Yesterday, however, was one of those rare fine warm days, and we had friends over, including our two godsons, and we sat out back around the circular table and ate and drank till the sun went away. It was one of those moments in which you had a good time and and thought of good times past.

This is not necessarily confusing if there is red wine at hand and plenty of paper for folding airplanes for the godsons, lovely lopsided paper planes that do not always fly true in the warm and golden light, their motion prompting much laughter, little shock and awe.

Sunday, September 02, 2007

Playing in Traffic

Vladimir -- neighbor, friend, Russian expatriate and advisor in all things relating to the Kalashnikov assault rifle -- reports back from the mass bike rally known as Critical Mass.



Michael,

Thought you'd want a report.

V



11 things I learned at critical mass




1. BART elevators are free and work ( at least in North Berkeley and Embarcadero).

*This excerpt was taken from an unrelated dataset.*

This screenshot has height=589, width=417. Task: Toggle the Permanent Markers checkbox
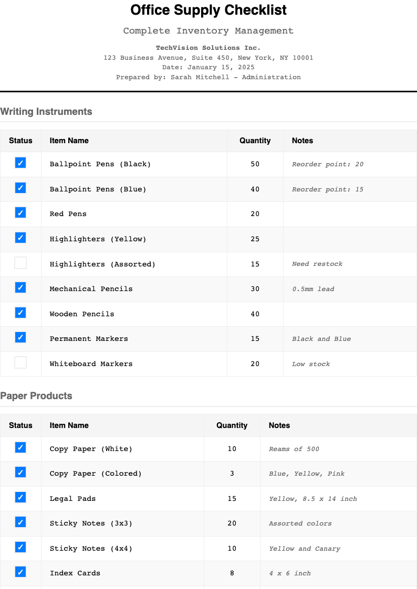pos(20,338)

2. Show up is announced as 5:30, real show up is 6:00, begin riding at 6:20.



3.Riders are blue collar, look like they¹ve just gotten off work. Most don¹t have helmets, riding pants, any of that stuff. They wear work clothes. Did not see one East Bay cycling club outfit.

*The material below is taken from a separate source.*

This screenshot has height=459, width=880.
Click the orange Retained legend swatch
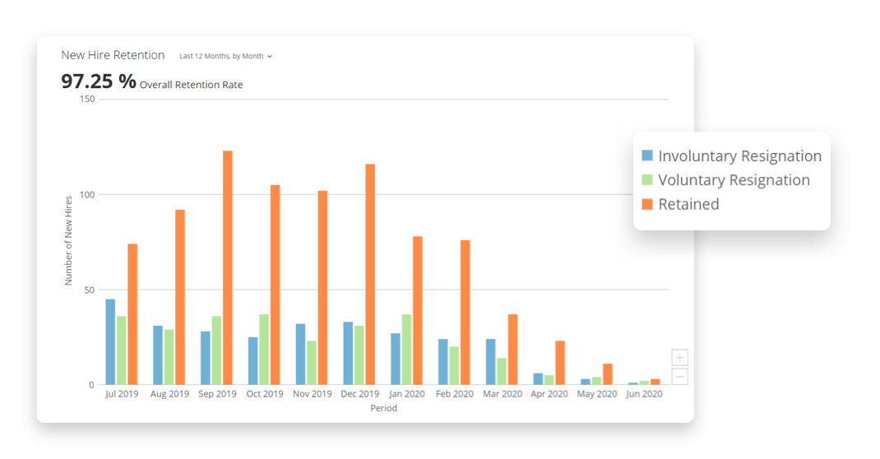click(647, 204)
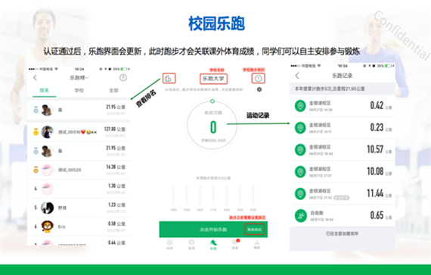Click the circular progress indicator dot

[x=212, y=102]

4. There is reading a Chron story about 2,000 people riding bikes, and there is being with 2,000 people riding bikes.



5. It's fun to f**k with cops. (Vladdy, you old dissident.) The word passed down the line, "The Bay Bridge is free after 8 o'clock." Leaders kept trying to get the pack onto the bridge. Dozens of cops standing before the on-ramp on Fifth. We turn left, go a few blocks, turn right aiming for the First Street on-ramp. Scores of cop cars/motorcycles turn on their sirens and haul-ass to head us off. That went on for an 45 minutes.



6. The ride is much longer than I thought it would be, 16.7 miles according to my excellent mileage computer. Ride starts at the foot of Market. The route is, most of the time, bordered by Broadway/Van Ness/Bryant/First Street. There were many variations, alleys, and an assault on tourists stranded in Union Square.



7. The ride takes much longer than I thought it would. We began around 6:20, ended close to 9:00.



8. Except for one gut-breaking up, the ride was flat or close enough to flat.



9. This is not a Save the Planet event. The vibe is, "Shove it to the man" with a righteous, "F**k the Pigs" now and then.



10. At least 100 cops got some good overtime.



11. You are on your own. Flat tire, busted chain -- nobody's going to stop and help out.